HMS TRENT to be based in Gibraltar, as announced in the UK Parliament under its Defence Review that seeks to increase Britain’s influence across the globe.
HMS TRENT will operate from Gibraltar later this year where she will be able to support Nato operations in the Mediterranean, as well as work with North African partners and support counter-piracy in the gulf of Guinea off the coast of Africa.
However, expanding Royal Naval presence in BGTW may also go some way towards curtailing Spanish military incursions, but as usual and as expected, there are rumblings in Spain against this move.


----------



## G.Gaskin

HMS TRENT has now set sail from Portsmouth to become the first Royal Navy vessel to be permanently based at Gibraltar.
Full story at www.forces.net/news/hms-trent. See also on YouTube.


----------



## John Gowers

In the 80s I sailed on another Trent, the British Trent an BP tanker, we called into Gib for repairs. The first photo shows the Trent tied up alongside an RFA ship, photo taken from the cable car. I remember the RFA guys were not happy with us climbing across their ship to go to the pub, or it may have been they were not happy with us coming back from the pub a little worse for wear.


----------



## G.Gaskin

What you see in the background were the water catchments where when it rained the water was channeled to the reservoirs inside the rock. This is not there anymore, as water is now distilled by four distilling installations.


----------



## John Gowers

G.Gaskin said:


> What you see in the background were the water catchments where when it rained the water was channeled to the reservoirs inside the rock. This is not there anymore, as water is now distilled by four distilling installations.
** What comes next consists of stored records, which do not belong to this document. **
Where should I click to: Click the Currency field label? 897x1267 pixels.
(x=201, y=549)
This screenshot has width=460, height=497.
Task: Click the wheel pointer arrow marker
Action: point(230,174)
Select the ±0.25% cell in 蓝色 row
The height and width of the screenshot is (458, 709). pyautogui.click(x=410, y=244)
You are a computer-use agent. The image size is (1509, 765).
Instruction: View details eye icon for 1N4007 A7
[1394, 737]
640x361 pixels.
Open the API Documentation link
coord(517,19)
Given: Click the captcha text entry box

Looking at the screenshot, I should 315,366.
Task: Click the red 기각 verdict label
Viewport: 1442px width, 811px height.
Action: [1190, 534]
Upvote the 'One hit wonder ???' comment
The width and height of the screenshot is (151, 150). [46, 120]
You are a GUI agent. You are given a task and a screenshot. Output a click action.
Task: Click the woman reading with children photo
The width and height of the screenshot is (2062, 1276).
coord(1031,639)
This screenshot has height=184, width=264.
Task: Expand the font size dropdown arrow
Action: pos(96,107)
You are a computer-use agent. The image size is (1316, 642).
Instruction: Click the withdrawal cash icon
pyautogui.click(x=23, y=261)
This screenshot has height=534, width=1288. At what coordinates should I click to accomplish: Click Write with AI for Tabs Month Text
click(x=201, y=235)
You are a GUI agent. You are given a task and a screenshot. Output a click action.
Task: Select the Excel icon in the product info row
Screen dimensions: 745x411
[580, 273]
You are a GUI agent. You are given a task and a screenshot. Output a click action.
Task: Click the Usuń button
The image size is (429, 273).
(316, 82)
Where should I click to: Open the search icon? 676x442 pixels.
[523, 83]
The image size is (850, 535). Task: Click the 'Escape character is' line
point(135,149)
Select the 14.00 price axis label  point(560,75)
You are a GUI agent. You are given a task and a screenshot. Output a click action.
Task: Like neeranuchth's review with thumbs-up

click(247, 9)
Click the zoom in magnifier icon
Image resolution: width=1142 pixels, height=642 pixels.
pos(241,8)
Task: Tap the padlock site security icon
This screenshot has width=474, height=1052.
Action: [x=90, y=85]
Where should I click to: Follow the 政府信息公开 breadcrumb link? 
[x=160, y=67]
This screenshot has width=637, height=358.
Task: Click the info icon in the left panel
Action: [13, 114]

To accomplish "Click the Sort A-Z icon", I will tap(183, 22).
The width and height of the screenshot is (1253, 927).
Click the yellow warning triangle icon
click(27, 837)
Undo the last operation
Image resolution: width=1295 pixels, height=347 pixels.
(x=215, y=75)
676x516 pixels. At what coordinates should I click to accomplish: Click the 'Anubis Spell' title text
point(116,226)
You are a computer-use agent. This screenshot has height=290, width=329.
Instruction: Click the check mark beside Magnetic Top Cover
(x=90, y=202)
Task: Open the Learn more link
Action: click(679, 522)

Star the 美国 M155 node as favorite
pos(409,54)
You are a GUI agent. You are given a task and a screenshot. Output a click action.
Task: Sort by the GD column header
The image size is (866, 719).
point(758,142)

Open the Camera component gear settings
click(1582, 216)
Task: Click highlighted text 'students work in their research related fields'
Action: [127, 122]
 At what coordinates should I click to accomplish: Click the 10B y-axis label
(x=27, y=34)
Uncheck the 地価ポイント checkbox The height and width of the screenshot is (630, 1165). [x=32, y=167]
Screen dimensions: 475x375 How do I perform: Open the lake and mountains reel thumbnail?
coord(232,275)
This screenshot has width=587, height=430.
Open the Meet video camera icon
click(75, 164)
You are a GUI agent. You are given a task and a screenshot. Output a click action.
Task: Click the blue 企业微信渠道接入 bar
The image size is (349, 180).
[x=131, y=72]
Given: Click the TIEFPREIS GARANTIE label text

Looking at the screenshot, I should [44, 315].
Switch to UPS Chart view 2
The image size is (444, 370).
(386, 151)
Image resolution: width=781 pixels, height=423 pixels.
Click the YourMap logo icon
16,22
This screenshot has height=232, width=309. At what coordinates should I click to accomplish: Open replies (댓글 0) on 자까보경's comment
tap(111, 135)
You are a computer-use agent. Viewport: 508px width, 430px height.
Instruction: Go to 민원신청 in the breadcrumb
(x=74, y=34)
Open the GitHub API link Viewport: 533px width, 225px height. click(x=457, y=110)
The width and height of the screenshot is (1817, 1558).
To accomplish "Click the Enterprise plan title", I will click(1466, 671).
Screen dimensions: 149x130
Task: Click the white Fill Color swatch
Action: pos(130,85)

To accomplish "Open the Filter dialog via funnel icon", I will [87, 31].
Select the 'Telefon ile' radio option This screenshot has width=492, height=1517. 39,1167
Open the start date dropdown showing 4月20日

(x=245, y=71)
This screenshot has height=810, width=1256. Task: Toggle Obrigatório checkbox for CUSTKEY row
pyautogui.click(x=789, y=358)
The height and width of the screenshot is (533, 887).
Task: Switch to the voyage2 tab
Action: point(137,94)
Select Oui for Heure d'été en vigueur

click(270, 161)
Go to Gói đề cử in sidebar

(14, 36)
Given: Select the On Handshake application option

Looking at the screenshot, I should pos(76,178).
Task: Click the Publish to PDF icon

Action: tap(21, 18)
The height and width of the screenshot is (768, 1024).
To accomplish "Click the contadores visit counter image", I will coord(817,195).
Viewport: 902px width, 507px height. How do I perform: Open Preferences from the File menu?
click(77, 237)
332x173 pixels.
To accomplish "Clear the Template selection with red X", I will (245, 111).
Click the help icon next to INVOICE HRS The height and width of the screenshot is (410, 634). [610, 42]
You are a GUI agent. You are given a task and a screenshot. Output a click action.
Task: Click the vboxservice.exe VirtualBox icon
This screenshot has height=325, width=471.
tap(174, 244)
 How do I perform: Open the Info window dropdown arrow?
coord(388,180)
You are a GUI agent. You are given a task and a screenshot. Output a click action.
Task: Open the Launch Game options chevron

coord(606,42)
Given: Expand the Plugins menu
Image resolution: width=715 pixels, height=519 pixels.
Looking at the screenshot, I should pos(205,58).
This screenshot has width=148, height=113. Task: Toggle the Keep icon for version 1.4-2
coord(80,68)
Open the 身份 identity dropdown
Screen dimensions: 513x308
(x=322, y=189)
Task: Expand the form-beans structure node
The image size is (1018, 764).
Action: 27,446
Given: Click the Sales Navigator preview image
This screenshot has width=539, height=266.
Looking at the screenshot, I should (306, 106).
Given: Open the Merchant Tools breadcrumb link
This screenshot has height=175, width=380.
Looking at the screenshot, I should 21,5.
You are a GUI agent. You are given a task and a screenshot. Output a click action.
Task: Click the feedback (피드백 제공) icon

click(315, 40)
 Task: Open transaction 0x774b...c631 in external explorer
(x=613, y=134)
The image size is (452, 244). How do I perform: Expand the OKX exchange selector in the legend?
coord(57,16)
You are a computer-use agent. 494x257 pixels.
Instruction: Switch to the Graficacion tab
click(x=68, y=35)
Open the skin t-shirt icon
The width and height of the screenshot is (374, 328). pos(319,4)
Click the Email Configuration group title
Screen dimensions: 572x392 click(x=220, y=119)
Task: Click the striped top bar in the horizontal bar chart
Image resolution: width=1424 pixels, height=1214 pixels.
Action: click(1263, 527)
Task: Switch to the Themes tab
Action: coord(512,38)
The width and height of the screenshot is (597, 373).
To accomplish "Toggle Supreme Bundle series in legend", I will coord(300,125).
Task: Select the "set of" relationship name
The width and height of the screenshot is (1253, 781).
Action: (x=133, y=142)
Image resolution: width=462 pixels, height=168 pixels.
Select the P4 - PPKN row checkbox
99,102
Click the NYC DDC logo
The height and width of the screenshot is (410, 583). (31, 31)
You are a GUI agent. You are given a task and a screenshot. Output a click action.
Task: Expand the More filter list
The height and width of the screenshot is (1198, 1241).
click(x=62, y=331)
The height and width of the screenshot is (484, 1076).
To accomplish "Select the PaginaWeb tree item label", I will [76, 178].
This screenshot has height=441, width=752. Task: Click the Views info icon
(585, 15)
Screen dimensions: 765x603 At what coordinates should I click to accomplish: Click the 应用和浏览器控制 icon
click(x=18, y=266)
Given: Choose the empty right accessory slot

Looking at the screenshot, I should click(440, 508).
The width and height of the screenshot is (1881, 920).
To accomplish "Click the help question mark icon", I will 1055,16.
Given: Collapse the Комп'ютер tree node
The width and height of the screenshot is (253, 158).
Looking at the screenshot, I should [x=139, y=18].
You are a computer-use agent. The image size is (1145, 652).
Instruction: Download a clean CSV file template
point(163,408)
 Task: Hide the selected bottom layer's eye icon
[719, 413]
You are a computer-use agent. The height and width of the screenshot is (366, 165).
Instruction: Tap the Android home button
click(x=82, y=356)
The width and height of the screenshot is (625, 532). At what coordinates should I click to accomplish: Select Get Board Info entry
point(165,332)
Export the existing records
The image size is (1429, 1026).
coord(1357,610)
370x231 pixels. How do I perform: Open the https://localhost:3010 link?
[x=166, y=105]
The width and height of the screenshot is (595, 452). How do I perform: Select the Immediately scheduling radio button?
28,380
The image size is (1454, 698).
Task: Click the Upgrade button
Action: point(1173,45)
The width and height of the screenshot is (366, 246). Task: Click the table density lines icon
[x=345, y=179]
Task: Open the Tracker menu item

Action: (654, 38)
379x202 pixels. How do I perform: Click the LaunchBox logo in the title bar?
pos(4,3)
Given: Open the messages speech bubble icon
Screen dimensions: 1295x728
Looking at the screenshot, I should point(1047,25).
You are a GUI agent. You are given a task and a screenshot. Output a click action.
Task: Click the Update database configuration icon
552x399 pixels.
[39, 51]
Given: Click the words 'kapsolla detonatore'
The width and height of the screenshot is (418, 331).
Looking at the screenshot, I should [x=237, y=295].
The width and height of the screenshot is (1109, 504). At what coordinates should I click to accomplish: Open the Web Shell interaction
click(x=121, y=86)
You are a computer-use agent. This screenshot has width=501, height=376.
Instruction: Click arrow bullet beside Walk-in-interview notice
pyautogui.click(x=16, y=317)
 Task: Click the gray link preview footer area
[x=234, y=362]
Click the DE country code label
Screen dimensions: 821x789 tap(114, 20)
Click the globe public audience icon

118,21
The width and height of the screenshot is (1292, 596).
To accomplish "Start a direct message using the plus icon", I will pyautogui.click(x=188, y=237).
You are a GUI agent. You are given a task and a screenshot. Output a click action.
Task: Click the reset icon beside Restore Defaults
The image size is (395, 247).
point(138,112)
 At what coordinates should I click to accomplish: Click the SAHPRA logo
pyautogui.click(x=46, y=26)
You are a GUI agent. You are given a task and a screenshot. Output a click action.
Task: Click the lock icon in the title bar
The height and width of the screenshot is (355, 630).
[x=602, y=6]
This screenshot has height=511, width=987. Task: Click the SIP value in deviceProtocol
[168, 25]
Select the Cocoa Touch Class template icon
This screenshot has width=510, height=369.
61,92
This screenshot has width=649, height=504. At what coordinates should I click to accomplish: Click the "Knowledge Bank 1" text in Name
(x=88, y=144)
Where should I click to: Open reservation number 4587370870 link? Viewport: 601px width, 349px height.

Showing the water catchments was one of my reasons for taking the photo. What did they do to them , dig them up? Here is another photo showing them from the top of the Rock. All the photos were taking in 1987.


----------



## G.Gaskin

The water catchments were deemed obsolete in 1991 with the advent of desalination plants in Gibraltar, thus promulgating their removal and restoration of the habitat in the 1990s. The restoration process was extremely laborious and consisted of the removal of the corrugated iron sheets, followed by the installation of a biodegradable mesh to stabilise the slope. A reseeding programme followed thereafter, using native grasses and shrubs in close consultation with the GONHS. This was carried out by experts from the Gibraltar Botanic Gardens. In addition to the removal of the water catchment and the reseeding of the slopes, a complex network of strong rock fall protection fencing was installed.






















Left as was when in use prior 1991 and Right what it looks like now


----------